Top of GIVEN DATA
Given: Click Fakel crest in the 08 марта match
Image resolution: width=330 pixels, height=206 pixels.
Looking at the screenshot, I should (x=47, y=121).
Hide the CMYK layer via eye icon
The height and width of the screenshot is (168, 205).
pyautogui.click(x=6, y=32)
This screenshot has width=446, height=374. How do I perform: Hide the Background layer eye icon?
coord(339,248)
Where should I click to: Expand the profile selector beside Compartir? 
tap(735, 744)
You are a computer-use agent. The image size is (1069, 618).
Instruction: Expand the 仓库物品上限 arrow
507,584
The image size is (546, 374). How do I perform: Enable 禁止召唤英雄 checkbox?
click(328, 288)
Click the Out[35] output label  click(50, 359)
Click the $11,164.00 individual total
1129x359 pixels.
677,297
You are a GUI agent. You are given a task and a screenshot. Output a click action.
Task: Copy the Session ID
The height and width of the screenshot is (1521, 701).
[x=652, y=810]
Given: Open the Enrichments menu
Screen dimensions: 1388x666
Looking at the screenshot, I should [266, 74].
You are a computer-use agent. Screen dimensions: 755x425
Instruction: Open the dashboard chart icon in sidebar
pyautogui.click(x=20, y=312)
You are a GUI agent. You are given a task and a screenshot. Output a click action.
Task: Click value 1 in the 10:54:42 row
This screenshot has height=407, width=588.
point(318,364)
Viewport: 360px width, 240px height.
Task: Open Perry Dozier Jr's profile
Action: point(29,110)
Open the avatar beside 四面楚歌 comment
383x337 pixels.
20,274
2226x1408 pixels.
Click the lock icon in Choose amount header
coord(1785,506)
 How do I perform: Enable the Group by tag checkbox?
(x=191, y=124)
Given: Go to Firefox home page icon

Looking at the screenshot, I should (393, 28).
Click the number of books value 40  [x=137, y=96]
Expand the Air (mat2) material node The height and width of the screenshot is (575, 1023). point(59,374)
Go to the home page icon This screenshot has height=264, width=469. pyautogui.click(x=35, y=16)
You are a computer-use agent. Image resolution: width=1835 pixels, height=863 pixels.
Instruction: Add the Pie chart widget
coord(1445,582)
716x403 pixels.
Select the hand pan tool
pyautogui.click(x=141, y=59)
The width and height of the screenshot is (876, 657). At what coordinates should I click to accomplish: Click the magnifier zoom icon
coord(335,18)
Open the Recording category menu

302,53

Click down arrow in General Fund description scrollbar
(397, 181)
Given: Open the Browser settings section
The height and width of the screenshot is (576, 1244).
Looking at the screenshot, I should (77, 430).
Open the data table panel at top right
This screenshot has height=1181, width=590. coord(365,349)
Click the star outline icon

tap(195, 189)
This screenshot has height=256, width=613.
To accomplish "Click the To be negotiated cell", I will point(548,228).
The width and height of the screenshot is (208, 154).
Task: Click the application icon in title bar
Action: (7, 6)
Bottom of GIVEN DATA
* WORK TO COMPLETE *
The whole set of records needs to be written out exactly.

* RESULT OF THIS EXERCISE *
Given: Click Fakel crest in the 08 марта match
Image resolution: width=330 pixels, height=206 pixels.
Looking at the screenshot, I should (x=47, y=121).
Hide the CMYK layer via eye icon
The height and width of the screenshot is (168, 205).
pyautogui.click(x=6, y=32)
This screenshot has width=446, height=374. How do I perform: Hide the Background layer eye icon?
coord(339,248)
Where should I click to: Expand the profile selector beside Compartir? 
tap(735, 744)
You are a computer-use agent. The image size is (1069, 618).
Instruction: Expand the 仓库物品上限 arrow
507,584
The image size is (546, 374). How do I perform: Enable 禁止召唤英雄 checkbox?
click(328, 288)
Click the Out[35] output label  click(50, 359)
Click the $11,164.00 individual total
1129x359 pixels.
677,297
You are a GUI agent. You are given a task and a screenshot. Output a click action.
Task: Copy the Session ID
The height and width of the screenshot is (1521, 701).
[x=652, y=810]
Given: Open the Enrichments menu
Screen dimensions: 1388x666
Looking at the screenshot, I should [266, 74].
You are a computer-use agent. Screen dimensions: 755x425
Instruction: Open the dashboard chart icon in sidebar
pyautogui.click(x=20, y=312)
You are a GUI agent. You are given a task and a screenshot. Output a click action.
Task: Click value 1 in the 10:54:42 row
This screenshot has height=407, width=588.
point(318,364)
Viewport: 360px width, 240px height.
Task: Open Perry Dozier Jr's profile
Action: point(29,110)
Open the avatar beside 四面楚歌 comment
383x337 pixels.
20,274
2226x1408 pixels.
Click the lock icon in Choose amount header
coord(1785,506)
 How do I perform: Enable the Group by tag checkbox?
(x=191, y=124)
Given: Go to Firefox home page icon

Looking at the screenshot, I should (393, 28).
Click the number of books value 40  [x=137, y=96]
Expand the Air (mat2) material node The height and width of the screenshot is (575, 1023). point(59,374)
Go to the home page icon This screenshot has height=264, width=469. pyautogui.click(x=35, y=16)
You are a computer-use agent. Image resolution: width=1835 pixels, height=863 pixels.
Instruction: Add the Pie chart widget
coord(1445,582)
716x403 pixels.
Select the hand pan tool
pyautogui.click(x=141, y=59)
The width and height of the screenshot is (876, 657). At what coordinates should I click to accomplish: Click the magnifier zoom icon
coord(335,18)
Open the Recording category menu

302,53

Click down arrow in General Fund description scrollbar
(397, 181)
Given: Open the Browser settings section
The height and width of the screenshot is (576, 1244).
Looking at the screenshot, I should (77, 430).
Open the data table panel at top right
This screenshot has height=1181, width=590. coord(365,349)
Click the star outline icon

tap(195, 189)
This screenshot has height=256, width=613.
To accomplish "Click the To be negotiated cell", I will point(548,228).
The width and height of the screenshot is (208, 154).
Task: Click the application icon in title bar
Action: (7, 6)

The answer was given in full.